### Tasks to perform
1/ List every function the memochange package description below names for testing whether a change in persistence has occurred.
2/ Summarize the memochange package description below in two sentences.

An R
package for identifying structural changes in time series.
For modeling and forecasting time series it is essential to know whether the series are stationary or non-stationary since many commonly applied statistical methods (such as OLS) are invalid under non-stationarity. Two features that cause a time series to be non-stationary are considered here. On the one hand a time series can be subject to a change in mean, i.e. the expected value of the series changes over time. On the other hand a time series can be subject to a break in the autocovariance often refered to as a change in persistence, i.e. the dependence structure of the series changes over time.
The memochange package allows to consistently identify such changes in mean and persistence. This helps to avoid model misspecification and improve forecasting the series.
Potential examples for series with a change in mean and/or in persistence are found in the macroeconomic and financial area. This includes beta, inflation rates, interest rates, trading volume, volatilities, and so on.
You can install this R package from GitHub:
or directly from the CRAN repository:
In this section we present two short examples that illustrate how the implemented procedures can be used on a real data set. A more detailed presentation of the various tests and functions can be found in the vignettes.
As an empirical example for a time series that might exhibit a break in persistence, we consider the price of crude oil. First, we download the monthly price series from the FRED data base. For this purpose we need the data.table
package.
oil=data.table::fread("https://fred.stlouisfed.org/graph/fredgraph.csv?bgcolor=%23e1e9f0&chart_type=line&drp=0&fo=open%20sans&graph_bgcolor=%23ffffff&height=450&mode=fred&recession_bars=on&txtcolor=%23444444&ts=12&tts=12&width=1168&nt=0&thu=0&trc=0&show_legend=yes&show_axis_titles=yes&show_tooltip=yes&id=MCOILWTICO&scale=left&cosd=1986-01-01&coed=2019-08-01&line_color=%234572a7&link_values=false&line_style=solid&mark_type=none&mw=3&lw=2&ost=-99999&oet=99999&mma=0&fml=a&fq=Monthly&fam=avg&fgst=lin&fgsnd=2009-06-01&line_index=1&transformation=lin&vintage_date=2019-09-23&revision_date=2019-09-23&nd=1986-01-01")
To get a first visual impression, we plot the series.
oil=as.data.frame(oil)
oil$DATE=zoo::as.Date(oil$DATE)
oil_xts=xts::xts(oil[,-1],order.by = oil$DATE)
zoo::plot.zoo(oil_xts,xlab="",ylab="Price",main="Crude Oil Price: West Texas Intermediate")
From the plot we observe that the series seems to be more variable in its second part from year 2000 onwards. This is first evidence that a change in persistence has occurred. We can test this hypothesis using the functions cusum_test
, LBI_test
, LKSN_test
, MR_test
, and ratio_test
. In this short example we only consider the MR test as it is the most general one of the five implemented. The functionality of the other tests is similar. They all require a univariate numeric vector x
as an input variable and yield a matrix of test statistic and critical values as an output variable.

### Data shown
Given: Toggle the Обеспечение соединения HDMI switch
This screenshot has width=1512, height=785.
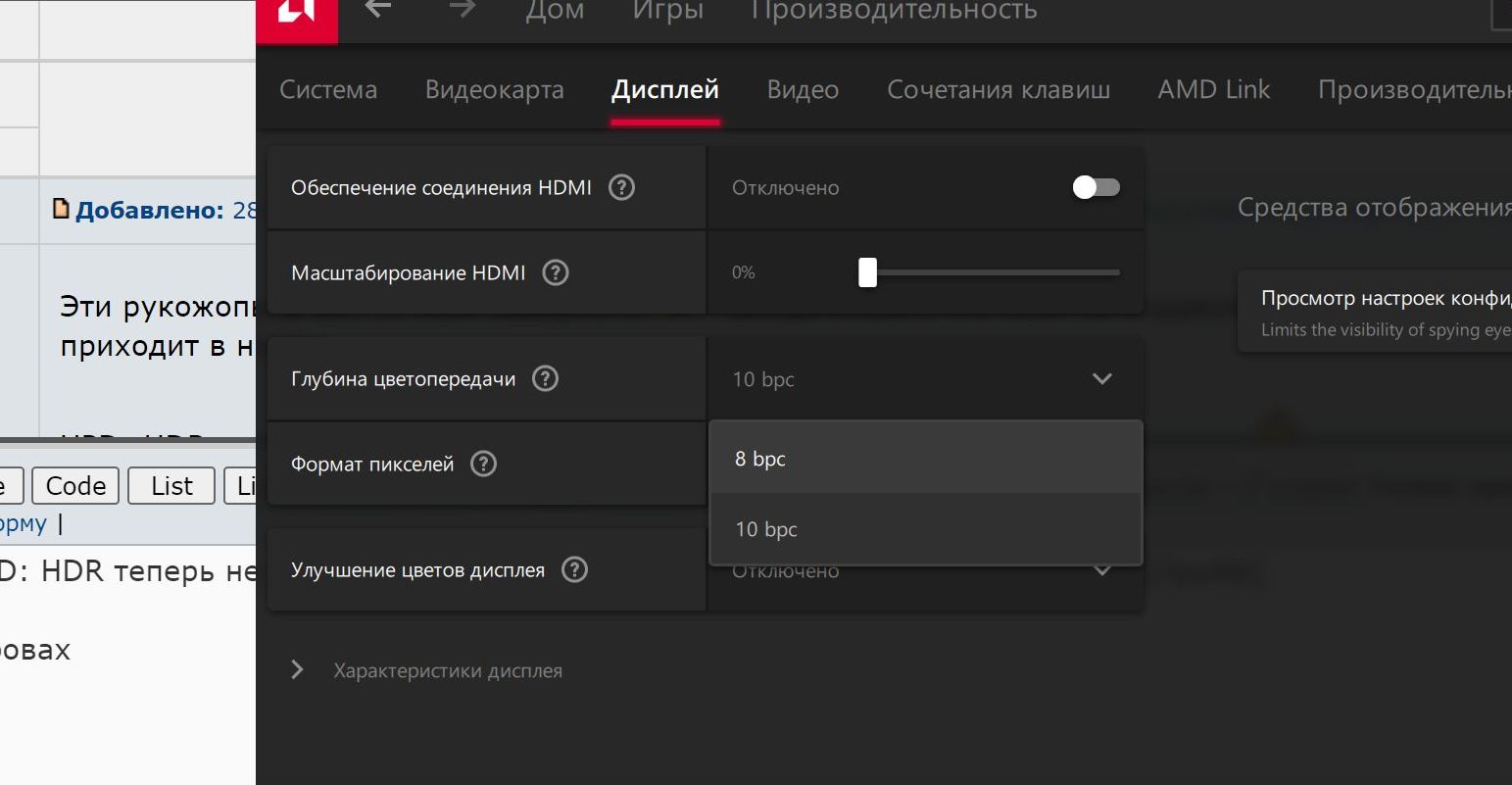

### Task results
1/
cusum_test
LBI_test
LKSN_test
MR_test
ratio_test

2/ The memochange R package identifies changes in mean and in persistence, two features that make a time series non-stationary and under which common methods such as OLS are invalid. As an example, it is applied to the monthly crude oil price series from the FRED database, whose greater variability from 2000 onward suggests a change in persistence that can be tested with the MR test, the most general of the five tests implemented.